Improvement of the systemic prime/oral boost strategy for systemic and local responses.

This paper describes oral boost immunisations of primed animals as an alternative oral vaccination strategy. Mice were primed orally (PO), intranasally (IN), subcutaneously (SC), or intraperitoneally (IP) with ovalbumin (OVA) with or without adjuvant. Boost immunisations were given orally with or without cholera toxin (CT) as adjuvant. Prime immunisations induced variable IgA and IgG(1) titres in serum depending on the route. A subsequent oral boost increased these titres. Use of an adjuvant in the priming significantly increased serum IgA and, to a lesser extend, IgG(1). Oral boost immunisation induced significantly higher serum IgA titres in animals primed via the SC, IP and the IN route compared to the PO route. This was independent of the use of CT. Three oral boosts with OVA plus 5 microg CT given in 5 days to primed mice revealed higher IgA titres compared to single oral boosts and anti-OVA IgA titres in faeces were also detected. Finally, we put together our findings and propose a systemic priming/oral boost strategy in which mice were primed via the SC route with 100 microg OVA plus 50 microg Butyl16-p(AA), and subsequently orally boosted with three doses of 300 microg OVA plus 5 microg CT each. We concluded that oral immunisation is more effective in IN, SC, or IP primed mice than in PO primed mice, and that the IgA antibody response in serum and faeces can be improved by increasing the immunisation frequency and the use of appropriate adjuvants in primary and boost immunisation. The here-formulated strategy improves the probability of success of oral vaccination. The results are discussed in the light of the development of edible vaccines.

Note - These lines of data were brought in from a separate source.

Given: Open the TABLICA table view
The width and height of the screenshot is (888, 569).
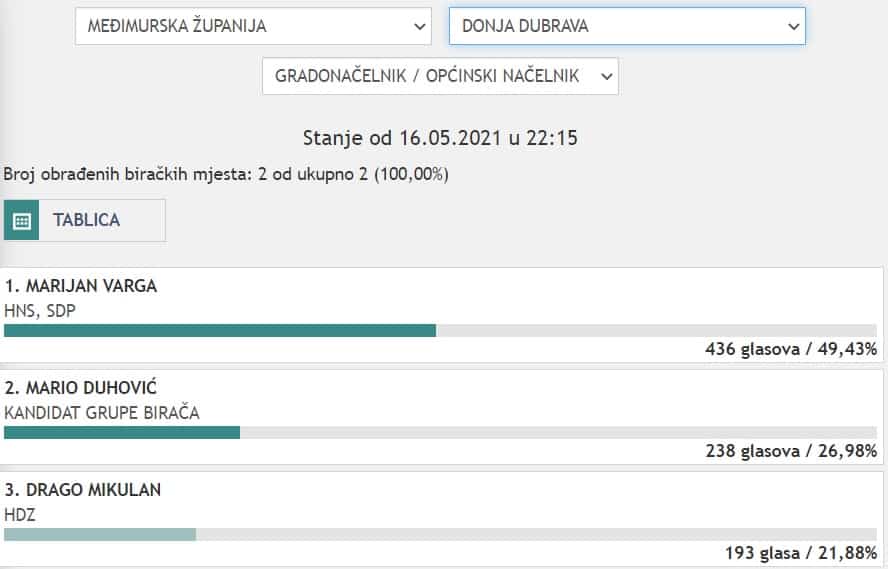Looking at the screenshot, I should (x=86, y=221).
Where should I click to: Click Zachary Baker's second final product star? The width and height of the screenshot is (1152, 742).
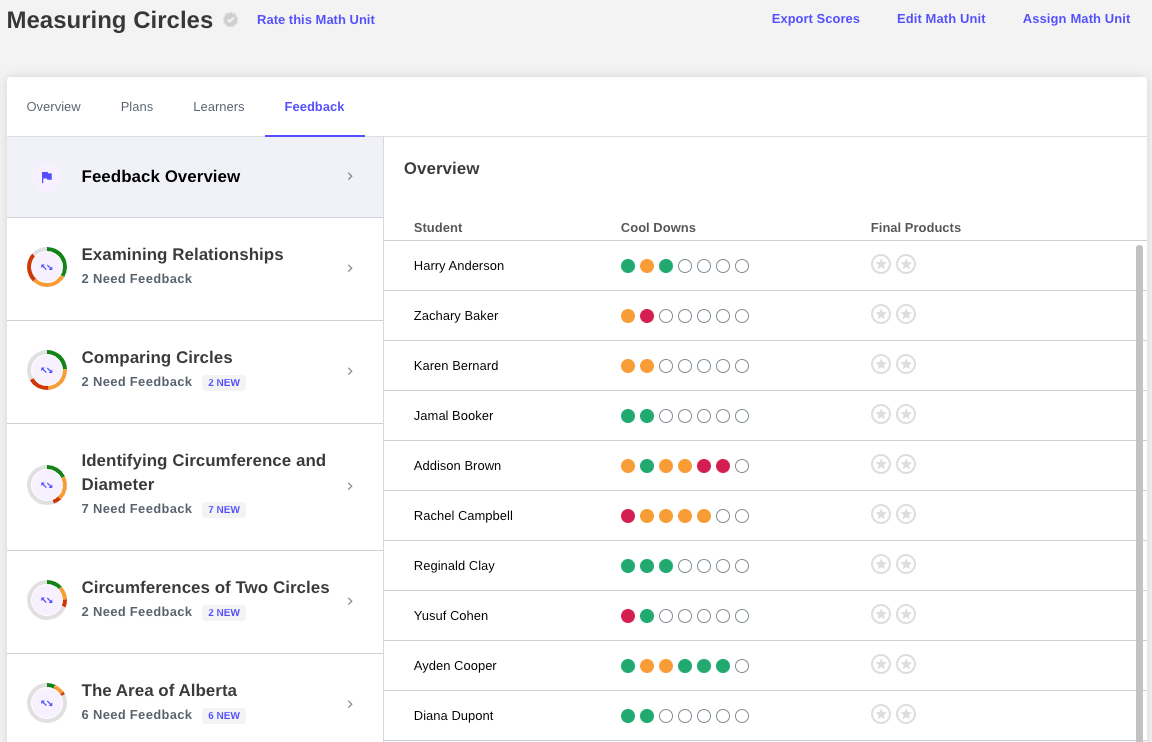coord(906,314)
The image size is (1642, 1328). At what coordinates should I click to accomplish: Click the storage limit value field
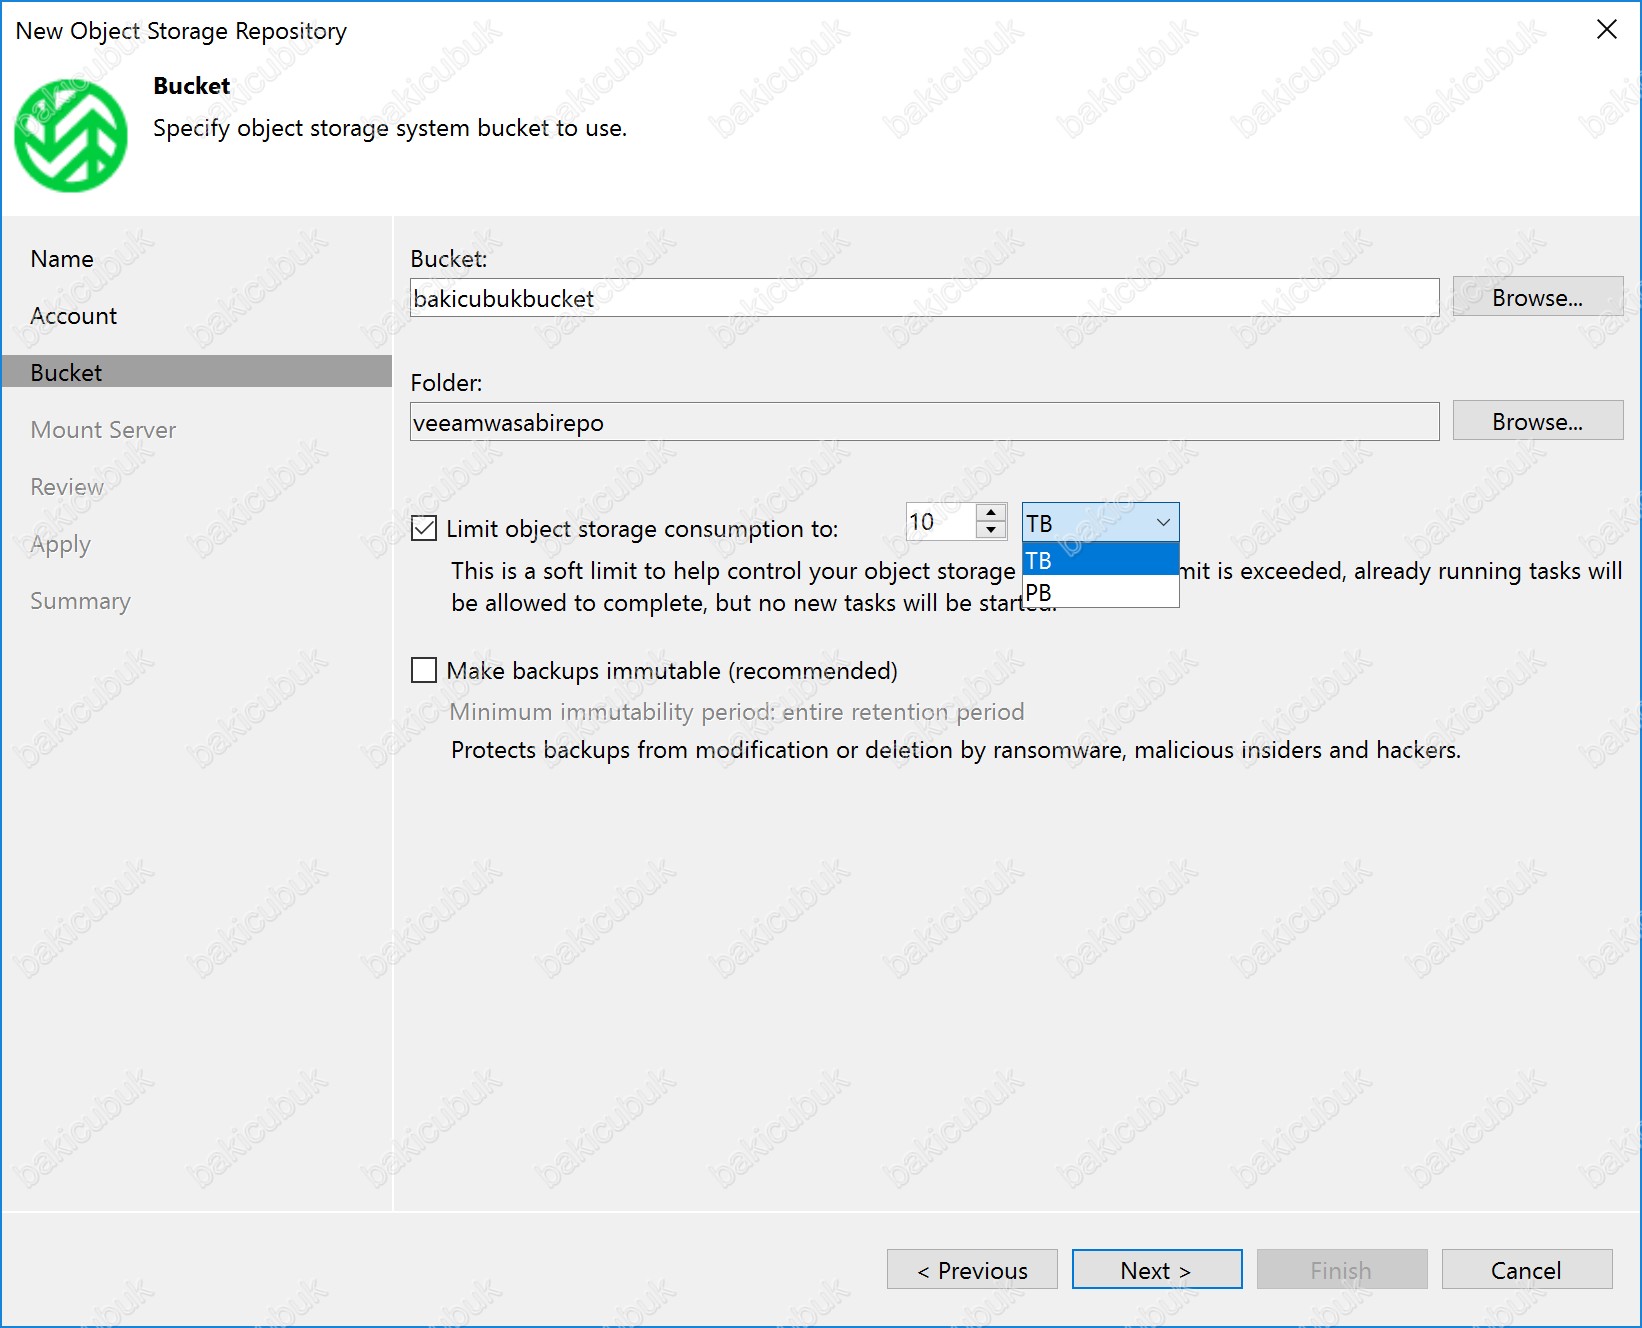940,522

Efficacy of oral administration and oral intake of edible vaccines.

To evaluate whether vaccine administration via intragastric gavage is indicative for the outcome of edible vaccines, mice were orally immunised with ovalbumin (OVA) mixed with or without Vibrio cholerae toxin (CT) in various compositions via various routes: (1) OVA dissolved in saline and intragastrically (IG) administered ('IG'); (2) OVA mixed with food extract and administered IG ('food IG'); (3) food chow absorbed with OVA dissolved in saline and fed to the animals ('food'); and (4) OVA dissolved in saline and administered via drinking bottles ('drinking'). When given to naive mice, 'IG' and 'food IG' but not 'food' or 'drinking' induced anti-OVA IgG1 responses in serum, but oral boost immunisations were necessary. Serum IgA was not induced. Oral boosting of subcutaneously (SC) primed mice enhanced the IgG1 and IgA response in serum regardless of the route of immunisation or the vaccine composition. CT did not dramatically enhance the immune response. All immunisation routes except 'drinking' induced antigen-specific IgA antibody secreting cells (ASC) in the lamina propria of naive mice. But antigen-specific antibody responses in faeces were not observed. We concluded that oral (i.e. IG) administration is distinct from oral intake. The composition of the vaccine (food or saline) did not influence oral administration. We thus suggested that the route of administration greatly influenced the outcome of oral immunisation. Although oral administration is a well-accepted route to test the potentials of oral vaccines, our study demonstrated that it is merely indicative for the effectiveness of edible vaccines. Studies on the feasibility of edible vaccines should thus be performed by eating the vaccine.